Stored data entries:
## Start
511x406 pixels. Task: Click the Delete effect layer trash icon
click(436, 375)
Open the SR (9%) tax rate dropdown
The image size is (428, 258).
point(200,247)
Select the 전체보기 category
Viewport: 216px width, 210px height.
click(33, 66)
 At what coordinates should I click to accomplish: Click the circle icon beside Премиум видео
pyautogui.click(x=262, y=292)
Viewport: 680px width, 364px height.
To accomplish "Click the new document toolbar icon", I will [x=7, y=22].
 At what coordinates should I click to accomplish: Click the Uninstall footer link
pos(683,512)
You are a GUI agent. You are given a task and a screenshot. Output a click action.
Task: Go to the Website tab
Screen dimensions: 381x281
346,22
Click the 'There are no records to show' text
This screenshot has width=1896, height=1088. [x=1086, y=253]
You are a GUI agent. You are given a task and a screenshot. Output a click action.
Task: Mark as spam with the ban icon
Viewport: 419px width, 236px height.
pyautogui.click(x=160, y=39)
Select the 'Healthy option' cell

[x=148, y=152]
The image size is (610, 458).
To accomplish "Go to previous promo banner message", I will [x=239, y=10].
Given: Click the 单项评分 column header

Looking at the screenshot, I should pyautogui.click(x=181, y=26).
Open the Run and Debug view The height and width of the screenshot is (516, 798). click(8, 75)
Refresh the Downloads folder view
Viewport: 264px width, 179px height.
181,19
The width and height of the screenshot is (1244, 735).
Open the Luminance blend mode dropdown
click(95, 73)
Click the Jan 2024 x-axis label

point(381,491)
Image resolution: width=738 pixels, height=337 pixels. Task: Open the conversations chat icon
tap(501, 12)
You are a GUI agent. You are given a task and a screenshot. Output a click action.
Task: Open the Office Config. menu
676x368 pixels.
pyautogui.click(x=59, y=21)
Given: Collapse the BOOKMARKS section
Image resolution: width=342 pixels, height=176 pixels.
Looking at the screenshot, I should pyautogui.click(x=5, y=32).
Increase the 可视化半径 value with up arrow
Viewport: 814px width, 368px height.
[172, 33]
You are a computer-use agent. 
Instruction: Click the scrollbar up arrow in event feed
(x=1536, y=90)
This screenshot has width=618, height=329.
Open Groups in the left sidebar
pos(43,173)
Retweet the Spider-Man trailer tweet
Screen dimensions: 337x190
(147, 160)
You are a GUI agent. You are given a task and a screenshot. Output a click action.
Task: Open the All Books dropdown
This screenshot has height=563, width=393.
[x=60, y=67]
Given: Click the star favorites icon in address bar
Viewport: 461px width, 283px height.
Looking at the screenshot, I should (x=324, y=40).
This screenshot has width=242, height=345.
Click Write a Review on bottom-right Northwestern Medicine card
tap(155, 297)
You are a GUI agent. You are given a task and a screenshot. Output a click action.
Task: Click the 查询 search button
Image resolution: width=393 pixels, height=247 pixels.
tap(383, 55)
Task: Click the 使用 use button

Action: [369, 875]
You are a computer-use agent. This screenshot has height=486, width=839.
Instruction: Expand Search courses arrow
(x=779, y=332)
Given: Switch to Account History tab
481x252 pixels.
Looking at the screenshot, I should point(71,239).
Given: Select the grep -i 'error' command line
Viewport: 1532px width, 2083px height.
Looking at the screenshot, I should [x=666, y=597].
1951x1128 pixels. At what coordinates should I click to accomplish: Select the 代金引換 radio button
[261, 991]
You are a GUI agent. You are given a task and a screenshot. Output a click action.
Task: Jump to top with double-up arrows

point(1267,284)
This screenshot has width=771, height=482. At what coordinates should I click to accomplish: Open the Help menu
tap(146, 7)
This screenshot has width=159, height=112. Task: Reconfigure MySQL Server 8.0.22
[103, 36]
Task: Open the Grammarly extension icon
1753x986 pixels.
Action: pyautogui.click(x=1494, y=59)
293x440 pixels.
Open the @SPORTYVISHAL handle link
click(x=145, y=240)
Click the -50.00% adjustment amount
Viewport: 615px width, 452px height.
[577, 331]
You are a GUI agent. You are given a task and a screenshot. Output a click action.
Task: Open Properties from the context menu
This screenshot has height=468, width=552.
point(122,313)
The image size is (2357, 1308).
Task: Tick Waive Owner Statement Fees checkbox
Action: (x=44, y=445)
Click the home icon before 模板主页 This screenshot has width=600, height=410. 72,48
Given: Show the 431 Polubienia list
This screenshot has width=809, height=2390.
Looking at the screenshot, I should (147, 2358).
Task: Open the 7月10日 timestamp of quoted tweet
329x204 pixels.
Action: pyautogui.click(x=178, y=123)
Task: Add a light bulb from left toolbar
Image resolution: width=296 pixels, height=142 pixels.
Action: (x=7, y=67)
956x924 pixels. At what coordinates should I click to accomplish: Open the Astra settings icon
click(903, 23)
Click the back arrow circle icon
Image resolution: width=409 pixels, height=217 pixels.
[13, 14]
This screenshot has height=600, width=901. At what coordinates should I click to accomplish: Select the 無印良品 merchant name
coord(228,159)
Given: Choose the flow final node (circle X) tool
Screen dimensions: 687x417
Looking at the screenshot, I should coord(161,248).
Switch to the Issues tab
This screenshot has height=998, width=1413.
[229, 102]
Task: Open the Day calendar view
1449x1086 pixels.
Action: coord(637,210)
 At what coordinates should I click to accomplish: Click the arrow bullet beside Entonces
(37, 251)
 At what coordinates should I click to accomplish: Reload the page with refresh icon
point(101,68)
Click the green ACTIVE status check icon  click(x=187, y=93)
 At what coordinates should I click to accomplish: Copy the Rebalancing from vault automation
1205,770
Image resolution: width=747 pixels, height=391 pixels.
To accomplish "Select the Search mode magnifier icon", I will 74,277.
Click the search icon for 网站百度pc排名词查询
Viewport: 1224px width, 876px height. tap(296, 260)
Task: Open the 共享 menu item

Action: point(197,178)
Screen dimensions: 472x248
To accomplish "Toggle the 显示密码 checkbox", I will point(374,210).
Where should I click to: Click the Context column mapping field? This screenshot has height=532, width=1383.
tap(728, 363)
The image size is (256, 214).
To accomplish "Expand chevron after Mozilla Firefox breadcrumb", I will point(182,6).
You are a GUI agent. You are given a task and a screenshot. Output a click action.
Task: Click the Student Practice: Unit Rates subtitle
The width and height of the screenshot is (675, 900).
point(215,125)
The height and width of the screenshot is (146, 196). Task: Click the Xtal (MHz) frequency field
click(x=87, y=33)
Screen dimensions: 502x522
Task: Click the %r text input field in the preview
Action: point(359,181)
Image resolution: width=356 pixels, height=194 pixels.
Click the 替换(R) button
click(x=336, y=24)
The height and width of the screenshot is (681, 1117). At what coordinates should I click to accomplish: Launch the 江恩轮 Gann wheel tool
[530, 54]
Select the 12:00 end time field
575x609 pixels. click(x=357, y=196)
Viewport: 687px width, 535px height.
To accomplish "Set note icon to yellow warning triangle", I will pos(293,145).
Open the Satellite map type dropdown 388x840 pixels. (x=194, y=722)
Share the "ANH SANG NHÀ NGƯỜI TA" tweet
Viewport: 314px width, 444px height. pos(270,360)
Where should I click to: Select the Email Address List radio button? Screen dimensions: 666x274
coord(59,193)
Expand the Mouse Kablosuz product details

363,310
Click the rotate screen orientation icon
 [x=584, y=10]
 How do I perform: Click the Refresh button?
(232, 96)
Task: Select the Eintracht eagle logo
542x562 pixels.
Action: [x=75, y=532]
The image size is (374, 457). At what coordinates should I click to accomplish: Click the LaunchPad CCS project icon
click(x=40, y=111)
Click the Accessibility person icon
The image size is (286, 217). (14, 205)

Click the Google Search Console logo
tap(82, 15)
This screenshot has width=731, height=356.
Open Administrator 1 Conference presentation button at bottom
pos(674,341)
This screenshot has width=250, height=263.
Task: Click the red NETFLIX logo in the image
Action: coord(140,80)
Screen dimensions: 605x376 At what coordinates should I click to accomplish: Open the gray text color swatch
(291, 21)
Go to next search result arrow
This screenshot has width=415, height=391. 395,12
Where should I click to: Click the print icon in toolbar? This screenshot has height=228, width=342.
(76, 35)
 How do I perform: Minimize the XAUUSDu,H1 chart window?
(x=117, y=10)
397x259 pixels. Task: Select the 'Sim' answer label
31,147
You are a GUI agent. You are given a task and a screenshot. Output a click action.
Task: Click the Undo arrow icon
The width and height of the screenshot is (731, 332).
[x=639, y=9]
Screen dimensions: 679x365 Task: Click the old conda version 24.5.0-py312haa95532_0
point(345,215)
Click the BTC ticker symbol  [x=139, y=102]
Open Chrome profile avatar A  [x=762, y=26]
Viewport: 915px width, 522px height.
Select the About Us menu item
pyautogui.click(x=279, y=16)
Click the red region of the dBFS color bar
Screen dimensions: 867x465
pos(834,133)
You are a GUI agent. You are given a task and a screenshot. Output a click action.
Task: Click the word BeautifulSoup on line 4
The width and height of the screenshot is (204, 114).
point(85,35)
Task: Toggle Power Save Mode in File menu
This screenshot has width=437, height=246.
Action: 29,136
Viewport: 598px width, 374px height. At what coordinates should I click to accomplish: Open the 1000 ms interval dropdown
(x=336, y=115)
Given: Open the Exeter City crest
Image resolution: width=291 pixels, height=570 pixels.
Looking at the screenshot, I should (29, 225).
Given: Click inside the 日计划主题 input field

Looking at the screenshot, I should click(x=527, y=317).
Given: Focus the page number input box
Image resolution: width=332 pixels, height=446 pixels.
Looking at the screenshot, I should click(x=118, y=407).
## End
**DO THIS**
Give the lines from the start of the data through the line with "point(381,491)", including that line, as a JSON list of strings, one string per line and blank lines skipped.

**RESULT OF THIS EXERCISE**
[
  "511x406 pixels. Task: Click the Delete effect layer trash icon",
  "click(436, 375)",
  "Open the SR (9%) tax rate dropdown",
  "The image size is (428, 258).",
  "point(200,247)",
  "Select the 전체보기 category",
  "Viewport: 216px width, 210px height.",
  "click(33, 66)",
  " At what coordinates should I click to accomplish: Click the circle icon beside Премиум видео",
  "pyautogui.click(x=262, y=292)",
  "Viewport: 680px width, 364px height.",
  "To accomplish \"Click the new document toolbar icon\", I will [x=7, y=22].",
  " At what coordinates should I click to accomplish: Click the Uninstall footer link",
  "pos(683,512)",
  "You are a GUI agent. You are given a task and a screenshot. Output a click action.",
  "Task: Go to the Website tab",
  "Screen dimensions: 381x281",
  "346,22",
  "Click the 'There are no records to show' text",
  "This screenshot has width=1896, height=1088. [x=1086, y=253]",
  "You are a GUI agent. You are given a task and a screenshot. Output a click action.",
  "Task: Mark as spam with the ban icon",
  "Viewport: 419px width, 236px height.",
  "pyautogui.click(x=160, y=39)",
  "Select the 'Healthy option' cell",
  "[x=148, y=152]",
  "The image size is (610, 458).",
  "To accomplish \"Go to previous promo banner message\", I will [x=239, y=10].",
  "Given: Click the 单项评分 column header",
  "Looking at the screenshot, I should pyautogui.click(x=181, y=26).",
  "Open the Run and Debug view The height and width of the screenshot is (516, 798). click(8, 75)",
  "Refresh the Downloads folder view",
  "Viewport: 264px width, 179px height.",
  "181,19",
  "The width and height of the screenshot is (1244, 735).",
  "Open the Luminance blend mode dropdown",
  "click(95, 73)",
  "Click the Jan 2024 x-axis label",
  "point(381,491)"
]